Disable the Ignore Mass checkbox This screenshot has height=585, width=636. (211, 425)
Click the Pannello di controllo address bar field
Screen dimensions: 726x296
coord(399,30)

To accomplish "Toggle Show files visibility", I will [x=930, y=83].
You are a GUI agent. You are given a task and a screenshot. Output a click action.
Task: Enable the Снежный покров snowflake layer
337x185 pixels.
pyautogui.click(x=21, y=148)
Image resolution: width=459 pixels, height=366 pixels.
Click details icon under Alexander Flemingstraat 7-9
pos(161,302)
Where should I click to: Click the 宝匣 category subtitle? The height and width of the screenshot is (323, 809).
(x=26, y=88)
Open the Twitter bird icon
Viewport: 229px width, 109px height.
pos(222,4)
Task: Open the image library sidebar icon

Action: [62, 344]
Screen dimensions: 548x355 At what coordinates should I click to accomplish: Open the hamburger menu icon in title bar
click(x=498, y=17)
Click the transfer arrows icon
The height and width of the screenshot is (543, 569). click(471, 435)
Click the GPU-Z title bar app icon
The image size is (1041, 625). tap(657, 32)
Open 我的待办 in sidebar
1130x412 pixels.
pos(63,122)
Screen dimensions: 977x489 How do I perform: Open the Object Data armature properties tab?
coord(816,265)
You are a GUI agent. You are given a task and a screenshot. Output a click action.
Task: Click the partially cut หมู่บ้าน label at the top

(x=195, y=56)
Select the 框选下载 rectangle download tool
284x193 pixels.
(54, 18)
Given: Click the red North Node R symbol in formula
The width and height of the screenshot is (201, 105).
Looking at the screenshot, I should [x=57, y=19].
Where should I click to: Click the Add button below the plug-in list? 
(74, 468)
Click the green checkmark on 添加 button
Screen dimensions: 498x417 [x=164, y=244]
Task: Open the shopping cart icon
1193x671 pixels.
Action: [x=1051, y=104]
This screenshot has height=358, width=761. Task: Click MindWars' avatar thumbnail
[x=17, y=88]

• **TASK TO CARRY OUT**
Print each entry exactly as it appears above.

• **EXERCISE ANSWER**
Disable the Ignore Mass checkbox This screenshot has height=585, width=636. (211, 425)
Click the Pannello di controllo address bar field
Screen dimensions: 726x296
coord(399,30)

To accomplish "Toggle Show files visibility", I will [x=930, y=83].
You are a GUI agent. You are given a task and a screenshot. Output a click action.
Task: Enable the Снежный покров snowflake layer
337x185 pixels.
pyautogui.click(x=21, y=148)
Image resolution: width=459 pixels, height=366 pixels.
Click details icon under Alexander Flemingstraat 7-9
pos(161,302)
Where should I click to: Click the 宝匣 category subtitle? The height and width of the screenshot is (323, 809).
(x=26, y=88)
Open the Twitter bird icon
Viewport: 229px width, 109px height.
pos(222,4)
Task: Open the image library sidebar icon

Action: [62, 344]
Screen dimensions: 548x355 At what coordinates should I click to accomplish: Open the hamburger menu icon in title bar
click(x=498, y=17)
Click the transfer arrows icon
The height and width of the screenshot is (543, 569). click(471, 435)
Click the GPU-Z title bar app icon
The image size is (1041, 625). tap(657, 32)
Open 我的待办 in sidebar
1130x412 pixels.
pos(63,122)
Screen dimensions: 977x489 How do I perform: Open the Object Data armature properties tab?
coord(816,265)
You are a GUI agent. You are given a task and a screenshot. Output a click action.
Task: Click the partially cut หมู่บ้าน label at the top

(x=195, y=56)
Select the 框选下载 rectangle download tool
284x193 pixels.
(54, 18)
Given: Click the red North Node R symbol in formula
The width and height of the screenshot is (201, 105).
Looking at the screenshot, I should [x=57, y=19].
Where should I click to: Click the Add button below the plug-in list? 
(74, 468)
Click the green checkmark on 添加 button
Screen dimensions: 498x417 [x=164, y=244]
Task: Open the shopping cart icon
1193x671 pixels.
Action: [x=1051, y=104]
This screenshot has height=358, width=761. Task: Click MindWars' avatar thumbnail
[x=17, y=88]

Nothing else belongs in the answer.